Ya decía Dámaso Alonso en un libro estremecedor de la posguerra, Hijos de la ira, en un poema para mí luminoso, no muy reconocido en el conjunto, pero que me parece de los mejores, “El día de los difuntos”:
¡Oh! ¡No sois profundidad de horror y sueño,
muertos diáfanos, muertos nítidos,
muertos inmortales,
cristalizadas permanencias
de una gloriosa materia diamantina!
¡Oh ideas fidelísimas
a vuestra identidad, vosotros, únicos seres
en quienes cada instante
no es una roja dentellada de tiburón,
un traidor zarpazo de tigre!
Tanto nos aventajan los muertos, quiere decir el poeta, porque se han hurtado a la mordida del tiempo (el tiburón, el tigre).
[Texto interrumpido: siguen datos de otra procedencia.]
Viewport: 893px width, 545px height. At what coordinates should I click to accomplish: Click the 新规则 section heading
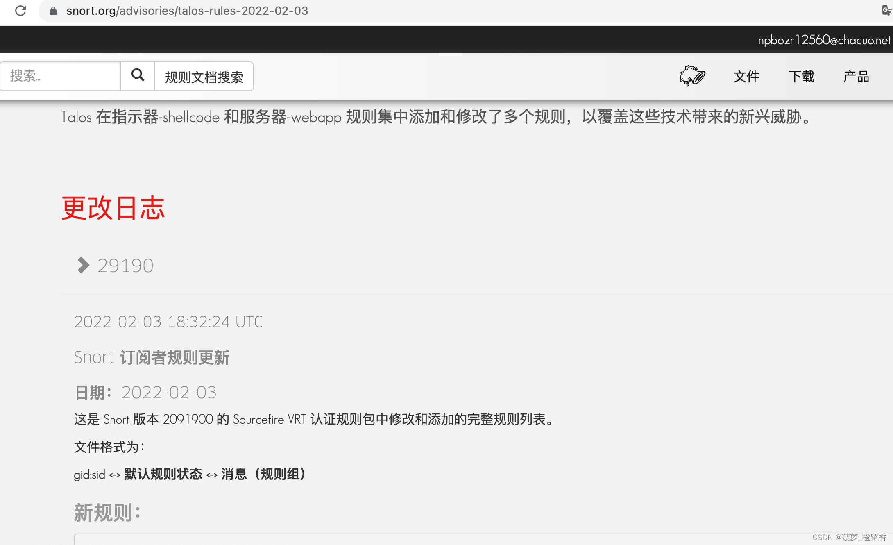click(107, 513)
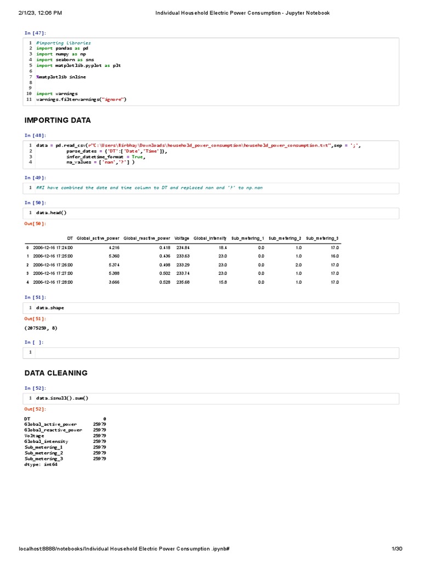Click the In [47] prompt label
The image size is (421, 562).
pos(35,34)
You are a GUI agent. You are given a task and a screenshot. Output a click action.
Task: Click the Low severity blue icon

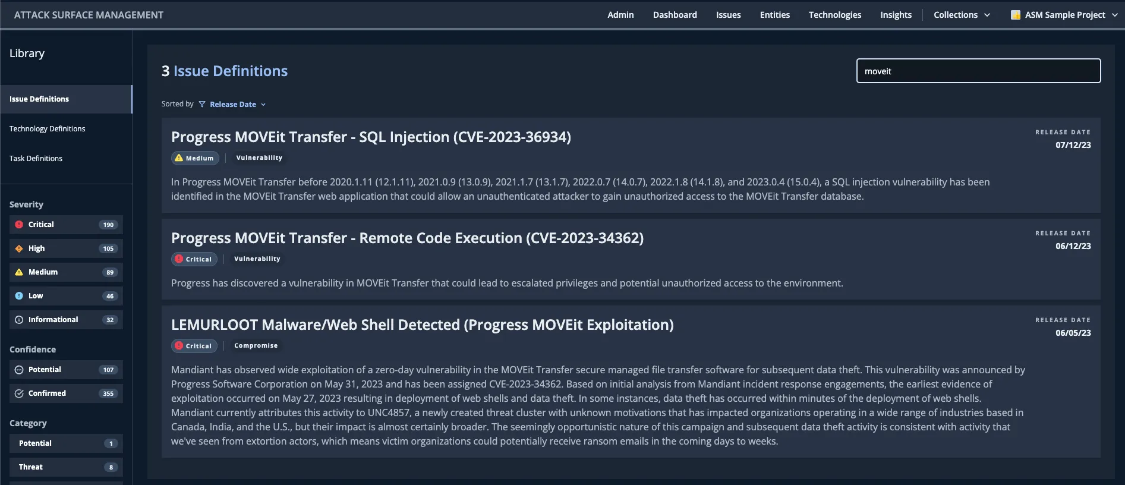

Están a salvo. Permanecen «cristalizados» en una dimensión eterna, con el rostro y el cuerpo que a nuestra memoria se le antoje seleccionar para ellos. Nosotros, en cambio, estamos expuestos, sujetos al tránsito.
Pero hay algo en lo que nosotros sí los aventajamos a ellos, y es que no tenemos que verlos morir de nuevo. Ese umbral, afortunadamente, ya lo traspusieron. Es algo que ocurre una sola vez.
Escribo esto, y me acuerdo de Dámaso Alonso, porque esta noche soñé con un familiar que falleció hace casi ocho años:
— Hacía muchísimo tiempo que no te veía.
— No para mí — me dijo ella —; eres tú, que ahora vives lejos.